Evaluation of financial outcomes under a value-based payment program for community pharmacies

Two of our team members at Outcomes, Cheri Schmit and Brandon Gerleman, participated in the Wellmark of Iowa Value-Based Pharmacy Program. They felt as though they were making an impact on patient populations at scale and overall the opportunity allowed them along with other community pharmacies to provide pharmacist-led clinical services in collaboration with the patient and other healthcare providers to improve patient care.
There has been growing interest in identifying and removing waste from healthcare in the United States. Those initial studies of healthcare waste, which estimated healthcare waste at $760–$935 billion, have recognized healthcare waste can occur in a variety of ways, including failure of care delivery, care coordination, providing low-value care, and administrative complexity. For the millions of patients with multiple chronic conditions who tend to receive care from several providers, failure of care coordination and administrative complexity can be especially costly. For example, coordination of care can be inhibited when not all providers can access patient records held in other providers’ electronic medical records (EMRs), resulting in increased incidence of overtreatment and medical errors. Transition of care can also be problematic for many patients since communication errors can easily occur. Further, administrative rules often create barriers to enhanced care coordination and timely delivery of care. Value-based payment models could help improve care coordination and transition of care and have been promoted by policies of the Centers for Medicare and Medicaid Services (CMS) to support quality of care and reduce waste.
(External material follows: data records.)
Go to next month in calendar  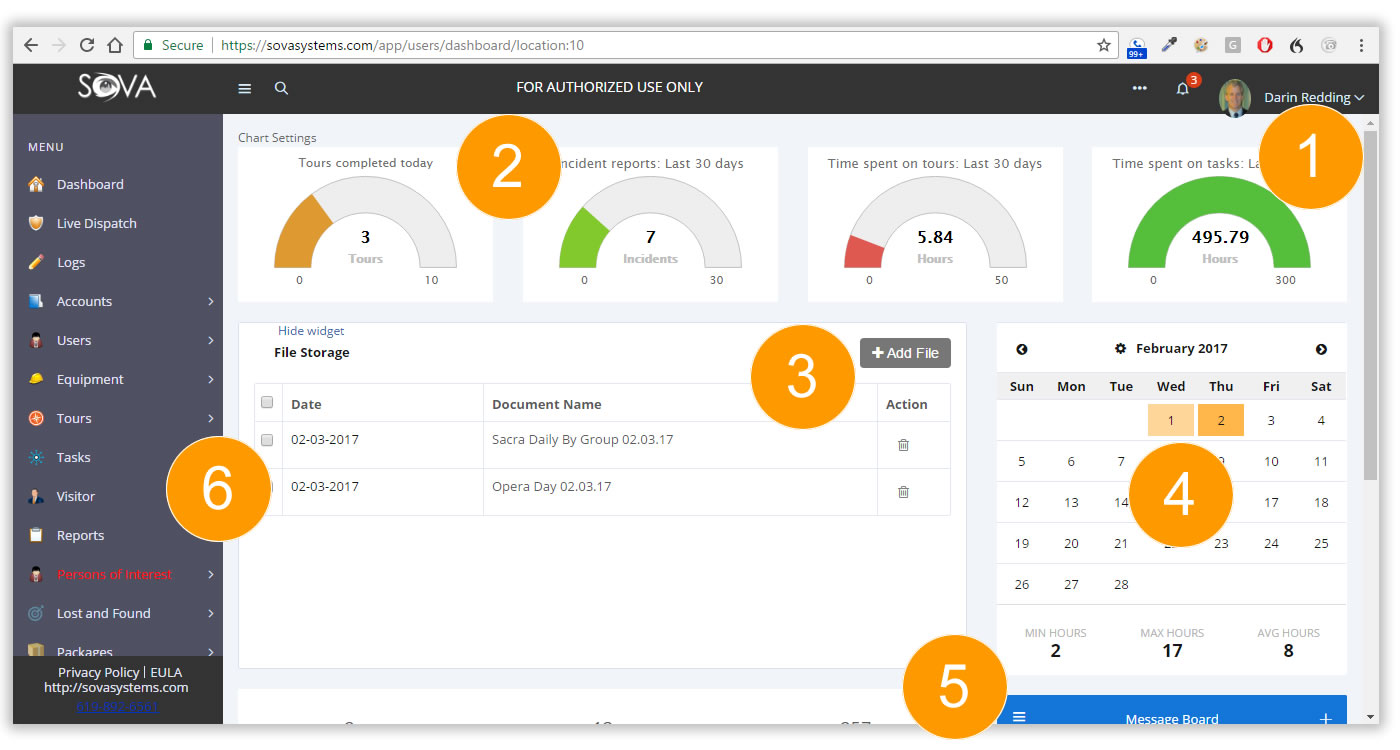pyautogui.click(x=1321, y=349)
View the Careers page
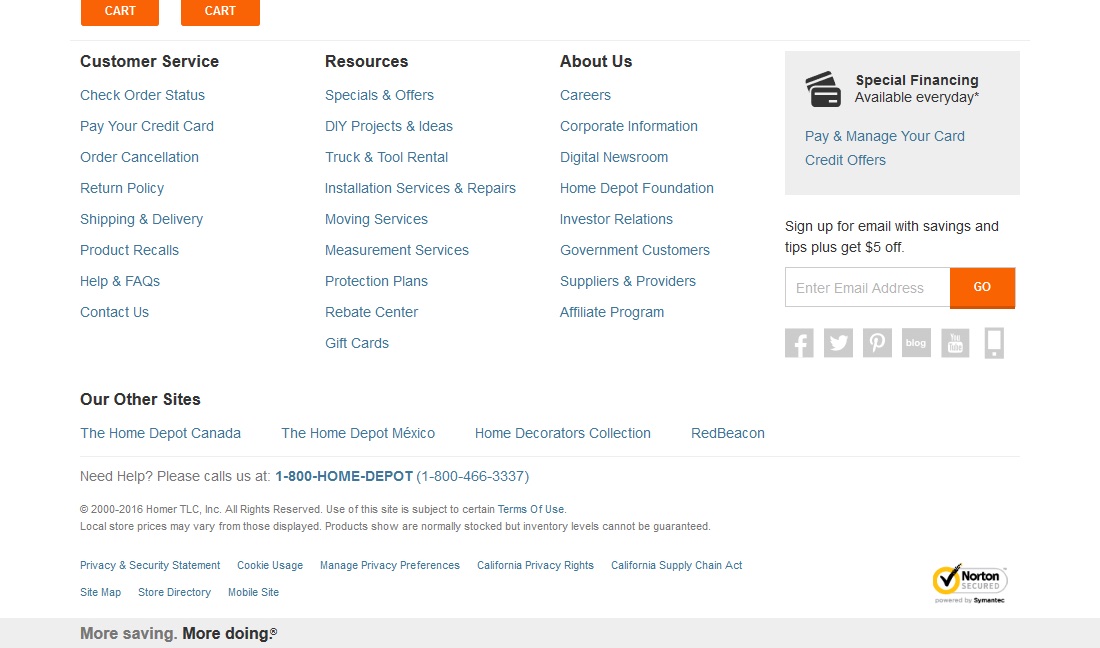This screenshot has height=648, width=1100. point(585,95)
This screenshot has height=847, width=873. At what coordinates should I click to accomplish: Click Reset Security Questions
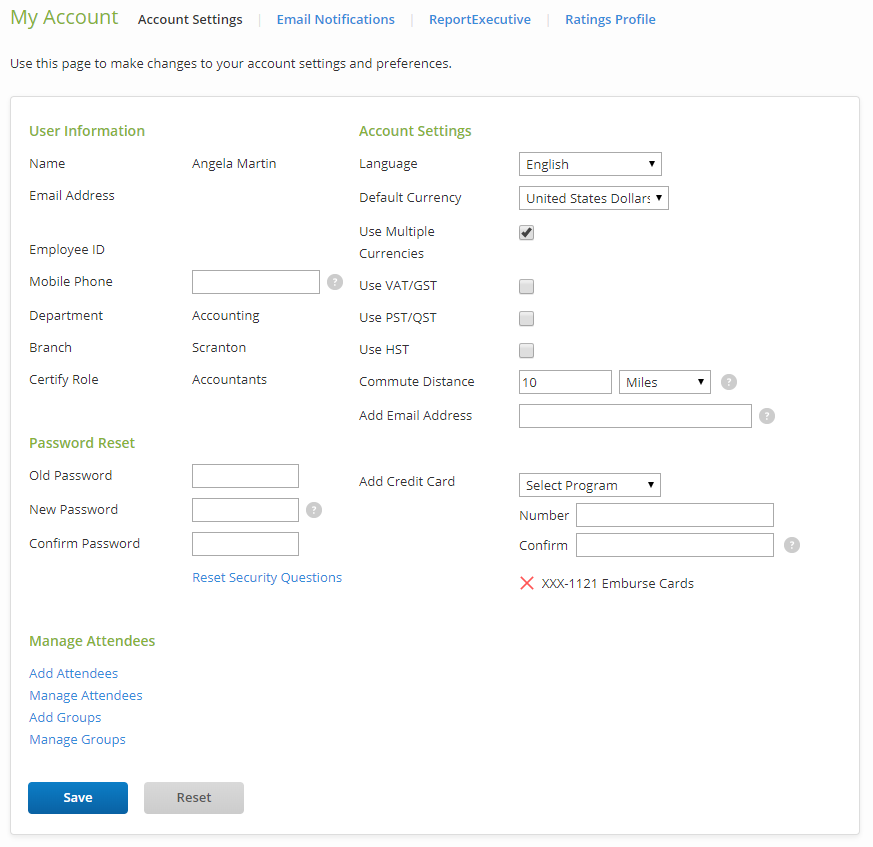pyautogui.click(x=267, y=577)
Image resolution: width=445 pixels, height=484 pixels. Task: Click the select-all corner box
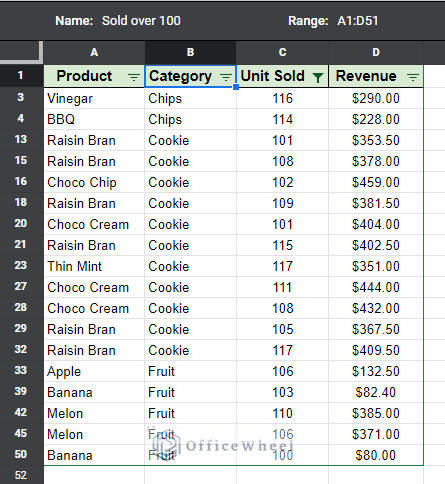coord(21,52)
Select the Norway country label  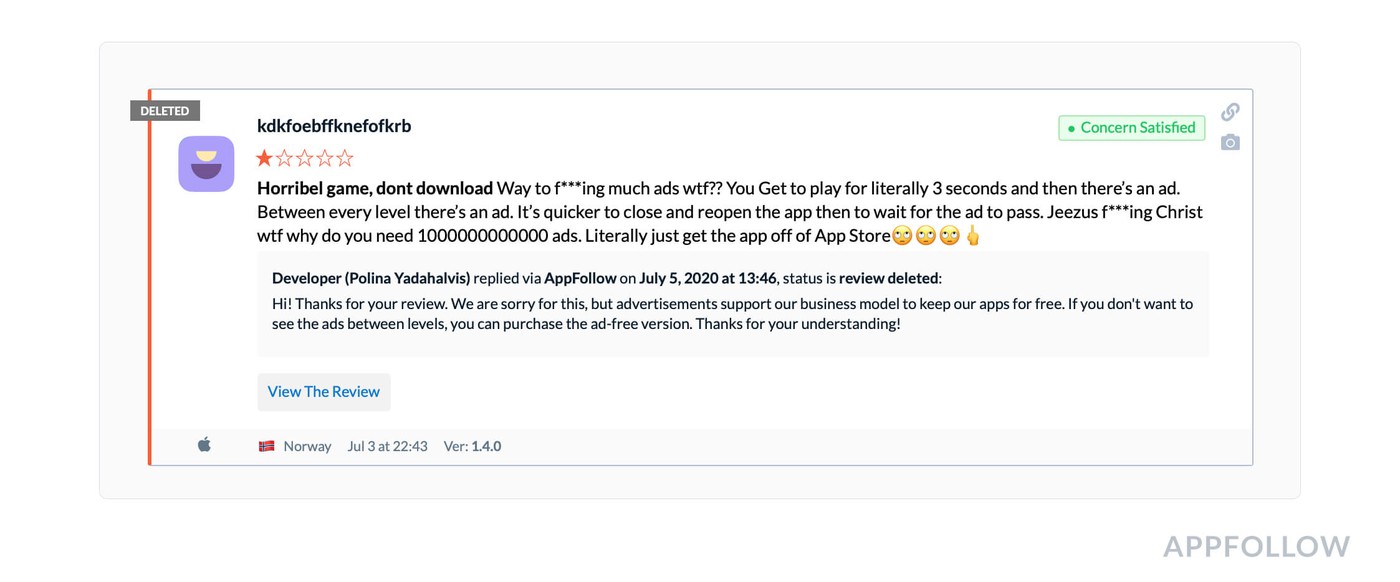307,446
Two early value-based payment demonstration projects conducted by CMS evaluated pay-for-performance approaches: the Physician Group Practice Demonstration and the Premier Hospital Quality Incentive Demonstration. Though both demonstrations did not show effects on healthcare expenditures, lessons learned helped shape current value-based payment models. More recently, CMS has sponsored multiple value-based payment programs for hospitals, including the Hospital Value-Based Purchasing Program, the Hospital Readmission Reduction Program, and the Hospital-Acquired Condition Reduction Program. Similarly, in response to the Medicare Access and the State Children’s Health Insurance Program Reauthorization Act of 2015 (MACRA), CMS has spurred the development of value-based payment models for physicians and other eligible clinicians, including the Merit-Based Incentive Payment System and Alternative Payment Models. These MACRA programs primarily assess physician performance on quality of care and cost/utilization measures.